0:00 – Introduction and presentation by Dean Richard Sommer
22:00 – Moderated discussion

Note: Due to copyright restrictions, we are not able to show Winnie Wong and Amy Adler’s presentations. We apologize for the audio issues during the discussion portion of this talk.

On February 11, 2016, Amy Adler, Winnie Wong and Sarah M. Hirschman discussed “The Status of the New” as part of the public lecture series at the John H. Daniels Faculty of Architecture, Landscape, and Design.

Who owns ideas? What makes the cultural artifacts of our time unique?

While issues of fair use, appropriation, and copyright are relatively recent preoccupations within the design professions, they have arguably always been an aspect of artistic work, and only increasingly so following the advent of mechanical and digital modes of reproduction.

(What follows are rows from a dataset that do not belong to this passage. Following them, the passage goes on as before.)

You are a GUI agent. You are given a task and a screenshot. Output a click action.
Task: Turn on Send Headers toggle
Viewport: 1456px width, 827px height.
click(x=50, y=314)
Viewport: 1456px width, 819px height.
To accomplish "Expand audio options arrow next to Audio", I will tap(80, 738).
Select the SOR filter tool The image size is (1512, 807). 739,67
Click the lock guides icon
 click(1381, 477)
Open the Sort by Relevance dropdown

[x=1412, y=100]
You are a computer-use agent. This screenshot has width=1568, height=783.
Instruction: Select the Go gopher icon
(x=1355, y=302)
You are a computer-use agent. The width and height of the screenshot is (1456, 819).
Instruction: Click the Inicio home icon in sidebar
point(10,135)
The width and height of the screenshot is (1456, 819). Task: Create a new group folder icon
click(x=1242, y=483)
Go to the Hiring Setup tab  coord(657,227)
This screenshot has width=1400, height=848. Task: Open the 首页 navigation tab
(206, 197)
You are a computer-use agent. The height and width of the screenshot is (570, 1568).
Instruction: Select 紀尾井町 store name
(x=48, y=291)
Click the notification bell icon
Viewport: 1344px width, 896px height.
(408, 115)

How are the disciplinary and legal boundaries that describe creative innovation articulated today? Is it necessary to assume that originality and appropriation are opposed?

Part of the Daniels Fora series, The Status of the New explored the relationship between originality and invention in creative work. Our featured speakers — Amy Adler, Emily Kempin Professor of Law at New York University’s School of Law; and Winnie Wong, Assistant Professor in the Department of Rhetoric at UC Berkeley and author of Van Gogh on Demand: China and the Readymade — discussed the status of novelty in an era when appropriation is the norm.

Featured speakers:

Amy Adler is the Emily Kempin Professor of Law at NYU School of Law, where she received the Podell Distinguished Teaching Award in 2015. A leading expert on the intersection of art and law, Adler’s scholarship addresses a range of contemporary issues such as the First Amendment treatment of visual images, the misfit between copyright law and artistic creativity, and artists’ moral rights. Adler has lectured about these topics to a variety of audiences, including the attorneys general, museum curators, and the FBI. She also acts as a consultant or expert witness in high-profile art cases.

Winnie Wong is a historian of modern and contemporary art and visual culture, with a special interest in fakes, forgeries, frauds, copies, counterfeits, and other non-art challenges to authorship and originality. Her research is based in the southern Chinese cities of Hong Kong, Guangzhou and Shenzhen, and her writing engages with Chinese and Western aesthetics, anthropology, intellectual property law, and popular culture. She is the author of Van Gogh on Demand: China and the Readymade (U Chicago Press 2014), which was awarded the Joseph Levenson Book Prize in 2015. Her articles have appeared in positions: asia critiques, the Journal of Visual Culture, Yishu: Journal of Contemporary Chinese Art, and she has written for Omagiu, Third Text Asia, and Artforum. Her work has been translated into Portuguese, Romanian, and Japanese. Her research has been supported with grants from the ACLS, SSRC, CLIR, Harvard Milton Fund, and Radcliffe Institute for Advanced Study. Winnie was a Senior Fellow at Dartmouth College, and holds an SMArchS and a PhD in History, Theory and Criticism from MIT. She was elected a Junior Fellow of the Harvard Society of Fellows. She is currently assistant professor of Rhetoric and History of Art at the University of California, Berkeley.

Sarah M. Hirschman is a designer and Lecturer at UC Berkeley. She was founding director of the Keller Gallery at MIT’s Department of Architecture and a 2014 recipient of the Lawrence B. Anderson Award, which supported her research in architectural copyright. With Ana Miljacki, she curated and designed Un/Fair Use, an exhibition about copying and the law at the Center for Architecture in New York in 2015.

Their discussion was co-moderated by Sarah Hirschman and Richard Sommer, Dean and Professor of Architecture and Urbanism at the John H. Daniels Faculty of Architecture, Landscape, and Design.